Hopefully the cause for recompilation of unchanged source files makes sense now. What do we do about working around this problem. The only real way to get it is to restore the timestamp of the last git commit that changed a particular file. I noticed this quite a while ago and a bit of googling gave me some answers on SO, here is one of them I think: Restore a file's modification time in Git

A modified it a bit to suite my needs and that is what I ended up with:

  git ls-tree -r --name-only HEAD | while read filename; do
    TS="$(git log -1 --format="%ct" -- ${filename})"
    touch "${filename}" -mt "$(date --date="@$TS" "+%Y%m%d%H%M.%S")"
  done

That worker great for a while for me on Ubuntu CI, but solving this problem in an OS agnostic manner with bash is not something I wanted to do when I needed to setup Azure CI. For that reason I wrote a Haskell script that works for all GHC-8.2 version and newer without requiring any non-core dependencies. I use it for all of my projects and I'll embed the juice of it here, but also provide a link to a permanent gist:

main = do
  args <- getArgs
  let rev = case args of
        [] -> "HEAD"
        (x:_) -> x
  fs <- readProcess "git" ["ls-tree", "-r", "-t", "--full-name", "--name-only", rev] ""
  let iso8601 = iso8601DateFormat (Just "%H:%M:%S%z")
      restoreFileModtime fp = do
        modTimeStr <- readProcess "git" ["log", "--pretty=format:%cI", "-1", rev, "--", fp] ""
        modTime <- parseTimeM True defaultTimeLocale iso8601 modTimeStr
        setModificationTime fp modTime
        putStrLn $ "[" ++ modTimeStr ++ "] " ++ fp
  putStrLn "Restoring modification time for all these files:"
  mapM_ restoreFileModtime $ lines fs

How would you go about using it without much overhead. The trick is to:

  • use stack itself to run the script
  • use the exactly samel resolver as the one for the project.
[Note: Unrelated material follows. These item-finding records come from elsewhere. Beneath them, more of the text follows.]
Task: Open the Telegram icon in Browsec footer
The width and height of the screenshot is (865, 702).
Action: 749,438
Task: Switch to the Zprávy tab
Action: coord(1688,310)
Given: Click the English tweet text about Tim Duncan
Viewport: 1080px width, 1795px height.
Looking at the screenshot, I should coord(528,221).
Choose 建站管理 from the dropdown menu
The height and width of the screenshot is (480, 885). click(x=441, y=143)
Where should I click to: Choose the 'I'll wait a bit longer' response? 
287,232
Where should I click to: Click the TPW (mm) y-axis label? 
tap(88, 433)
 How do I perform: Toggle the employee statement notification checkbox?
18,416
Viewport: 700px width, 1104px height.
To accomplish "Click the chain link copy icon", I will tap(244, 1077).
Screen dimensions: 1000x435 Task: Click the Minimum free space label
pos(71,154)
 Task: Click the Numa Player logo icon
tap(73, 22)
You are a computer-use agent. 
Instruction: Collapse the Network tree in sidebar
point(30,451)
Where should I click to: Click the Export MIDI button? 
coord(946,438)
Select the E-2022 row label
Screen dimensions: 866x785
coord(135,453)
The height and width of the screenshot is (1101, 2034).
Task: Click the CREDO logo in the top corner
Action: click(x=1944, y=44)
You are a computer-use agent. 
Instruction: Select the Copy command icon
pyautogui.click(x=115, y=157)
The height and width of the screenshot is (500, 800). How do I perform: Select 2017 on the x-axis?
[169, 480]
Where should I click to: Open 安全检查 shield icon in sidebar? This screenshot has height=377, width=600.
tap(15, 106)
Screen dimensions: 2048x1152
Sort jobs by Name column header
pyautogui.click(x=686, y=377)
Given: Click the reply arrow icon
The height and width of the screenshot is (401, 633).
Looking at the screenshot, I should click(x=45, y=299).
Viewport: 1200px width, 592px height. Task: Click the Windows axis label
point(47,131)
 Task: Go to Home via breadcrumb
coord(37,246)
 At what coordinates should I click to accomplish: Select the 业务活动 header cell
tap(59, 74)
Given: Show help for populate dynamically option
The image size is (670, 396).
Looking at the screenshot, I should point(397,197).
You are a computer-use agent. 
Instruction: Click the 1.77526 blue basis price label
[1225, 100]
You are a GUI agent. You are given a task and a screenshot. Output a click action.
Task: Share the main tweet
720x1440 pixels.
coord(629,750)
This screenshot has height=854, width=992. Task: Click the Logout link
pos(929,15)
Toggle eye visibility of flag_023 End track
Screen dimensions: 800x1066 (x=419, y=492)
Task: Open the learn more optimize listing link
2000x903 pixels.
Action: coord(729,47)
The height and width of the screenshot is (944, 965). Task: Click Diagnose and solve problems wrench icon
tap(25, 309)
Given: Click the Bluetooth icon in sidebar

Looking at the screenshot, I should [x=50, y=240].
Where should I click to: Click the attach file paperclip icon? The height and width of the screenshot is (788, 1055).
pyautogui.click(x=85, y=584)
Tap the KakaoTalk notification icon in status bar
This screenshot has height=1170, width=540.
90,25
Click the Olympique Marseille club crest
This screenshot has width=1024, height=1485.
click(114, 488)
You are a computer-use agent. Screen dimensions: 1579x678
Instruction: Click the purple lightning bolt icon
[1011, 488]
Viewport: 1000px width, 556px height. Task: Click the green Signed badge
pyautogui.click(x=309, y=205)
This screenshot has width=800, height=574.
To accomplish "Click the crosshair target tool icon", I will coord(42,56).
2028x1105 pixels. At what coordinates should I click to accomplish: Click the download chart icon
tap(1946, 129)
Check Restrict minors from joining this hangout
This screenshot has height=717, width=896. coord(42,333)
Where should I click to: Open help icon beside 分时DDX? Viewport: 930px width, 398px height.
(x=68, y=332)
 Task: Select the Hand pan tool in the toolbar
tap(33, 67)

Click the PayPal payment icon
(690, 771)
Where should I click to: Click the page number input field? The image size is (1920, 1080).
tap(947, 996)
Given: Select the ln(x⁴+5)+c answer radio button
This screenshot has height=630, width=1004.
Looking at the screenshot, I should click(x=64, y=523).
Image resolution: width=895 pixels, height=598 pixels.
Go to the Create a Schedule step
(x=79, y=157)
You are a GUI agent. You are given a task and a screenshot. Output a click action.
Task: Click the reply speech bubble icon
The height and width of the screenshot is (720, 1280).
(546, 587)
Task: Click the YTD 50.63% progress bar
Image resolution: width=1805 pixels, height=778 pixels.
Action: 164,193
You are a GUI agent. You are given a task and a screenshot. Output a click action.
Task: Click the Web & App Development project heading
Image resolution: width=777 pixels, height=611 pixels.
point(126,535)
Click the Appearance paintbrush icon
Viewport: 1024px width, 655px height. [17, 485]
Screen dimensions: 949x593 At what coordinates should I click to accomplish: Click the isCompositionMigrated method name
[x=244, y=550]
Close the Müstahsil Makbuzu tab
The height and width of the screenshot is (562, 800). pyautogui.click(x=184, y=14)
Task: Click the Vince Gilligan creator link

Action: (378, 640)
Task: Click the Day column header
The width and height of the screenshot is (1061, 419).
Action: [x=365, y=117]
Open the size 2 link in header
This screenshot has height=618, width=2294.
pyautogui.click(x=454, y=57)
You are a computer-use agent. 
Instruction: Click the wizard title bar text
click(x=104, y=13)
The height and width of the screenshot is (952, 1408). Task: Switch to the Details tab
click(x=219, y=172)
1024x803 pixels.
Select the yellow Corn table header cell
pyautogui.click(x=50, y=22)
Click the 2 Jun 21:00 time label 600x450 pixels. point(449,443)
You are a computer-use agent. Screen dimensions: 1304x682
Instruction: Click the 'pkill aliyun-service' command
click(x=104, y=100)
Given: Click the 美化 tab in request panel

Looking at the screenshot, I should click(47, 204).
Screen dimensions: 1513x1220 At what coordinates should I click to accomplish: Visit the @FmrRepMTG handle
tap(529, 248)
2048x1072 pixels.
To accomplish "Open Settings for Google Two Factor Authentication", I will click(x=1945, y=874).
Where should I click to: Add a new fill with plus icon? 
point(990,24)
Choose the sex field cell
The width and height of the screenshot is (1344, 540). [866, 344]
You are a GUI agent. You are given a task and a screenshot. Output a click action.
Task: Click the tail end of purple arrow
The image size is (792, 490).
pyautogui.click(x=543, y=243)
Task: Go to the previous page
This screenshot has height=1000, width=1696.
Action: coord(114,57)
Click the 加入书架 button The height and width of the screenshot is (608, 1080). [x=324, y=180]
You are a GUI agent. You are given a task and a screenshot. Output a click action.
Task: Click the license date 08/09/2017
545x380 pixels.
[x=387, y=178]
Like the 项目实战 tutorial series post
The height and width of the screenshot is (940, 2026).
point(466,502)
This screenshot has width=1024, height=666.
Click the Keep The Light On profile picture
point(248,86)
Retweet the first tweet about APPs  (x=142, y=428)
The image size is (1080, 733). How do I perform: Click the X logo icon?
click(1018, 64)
Above two points will ensure that no redundant dependencies or ghc versions will get installed. All in all the only two things are needed are stack and something like curl or wget and it will work cross platform:

# Script for restoring source files modification time from commit to avoid recompilation.
curl -sSkL https://gist.githubusercontent.com/lehins/fd36a8cc8bf853173437b17f6b6426ad/raw/4702d0252731ad8b21317375e917124c590819ce/git-modtime.hs -o git-modtime.hs
# Restore mod time and setup ghc, if it wasn't restored from cache
stack script --resolver ${RESOLVER} git-modtime.hs --package base --package time --package directory --package process

Here is a real project that uses this approach and you can dig through it to see how it works: massiv-io

Edit @Simon Michael in the comments mentioned that he can't reproduce this issue locally. Reason for this is that not everything is the same up on CI as it is locally. Quite often an absolute path is different, for example, possibly other things that I can't think of right now. Those things, together with the source file timestamp cause the recompilation of the source files.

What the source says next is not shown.